No. 512 April Term, 1978, Appeal from the Order dated December 27, 1977, of the Court of Common Pleas of Allegheny County, Pennsylvania, Civil Division, at G.D. No. 77-09260.
William A. Johnson, McMurray, for appellants.
Harry W. Miller, Pittsburgh, for appellees.
Cercone, Wieand and Lipez, JJ.
[ 264 Pa. Super. Page 611]
This is an appeal from an order sustaining a motion for judgment on the pleadings in favor of the defendants on the ground that the action was barred by the statute of limitations. We think the plaintiffs took the necessary steps to preserve their right of action and, therefore, reverse.
"Like all summary judgments entered without a trial judgment on the pleadings may be entered only in clear cases free from doubt where there are no issues of fact, and only where the cause is so clear that a trial would clearly be a fruitless exercise . . . . The party moving for the judgment on the pleadings admits for the purpose of his motion the truth of all the allegations of his adversary and the untruth of any of his allegations which may have been denied by his adversary." Goodrich-Amram 2d., § 1034(b)(1).

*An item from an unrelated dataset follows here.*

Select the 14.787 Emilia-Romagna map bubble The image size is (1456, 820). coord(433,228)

The defendants were the moving parties. They plead the bar of the statute of limitations in New Matter to which the plaintiffs in Reply denied its applicability and set forth the factual basis for their contentions. Hence, we read the pleadings as follows:
As the result of a collision between plaintiffs' and defendants' automobiles in Allegheny County on August 8, 1973, the plaintiffs suffered personal injuries. On July 23, 1975, the plaintiffs filed a Praecipe for a writ of summons in trespass with the prothonotary of Allegheny County. The writ was delivered to the Sheriff for service on July 28, 1975. The Sheriff was unable to locate the defendants and subsequently made a return of N.E.I. On April 25, 1977, a complaint in trespass was filed with the prothonotary and was delivered to the Sheriff for service. Attempted service on the defendants again resulted in the return of N.E.I. On July 25, 1977, the complaint was reinstated with directions for service pursuant to Pa.R.Civ.P. 2079.*fn1 Service was then effected.

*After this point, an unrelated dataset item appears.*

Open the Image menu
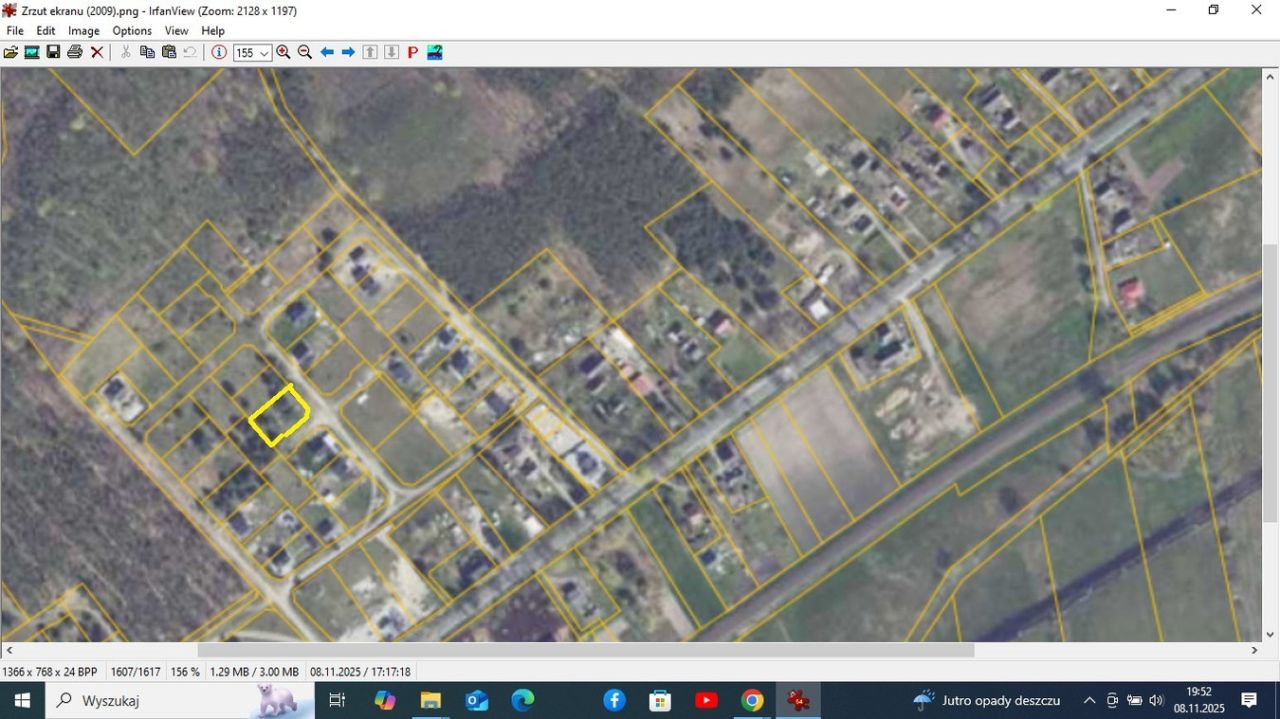(83, 31)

[ 264 Pa. Super. Page 612]
The defendants say in their brief that the complaint was "inadvertently filed at a new number and it should have been a renewal of the writ which was originally filed in July of 1975;" and note further that the praecipe for the writ was filed to No. G.D. 75-17227, whereas, the complaint was filed to No. G.D. 77-09260. We point out, however, that nowhere in the pleadings does this appear and for the purpose of this motion we are bound by the plaintiffs' factual recital as summarized above.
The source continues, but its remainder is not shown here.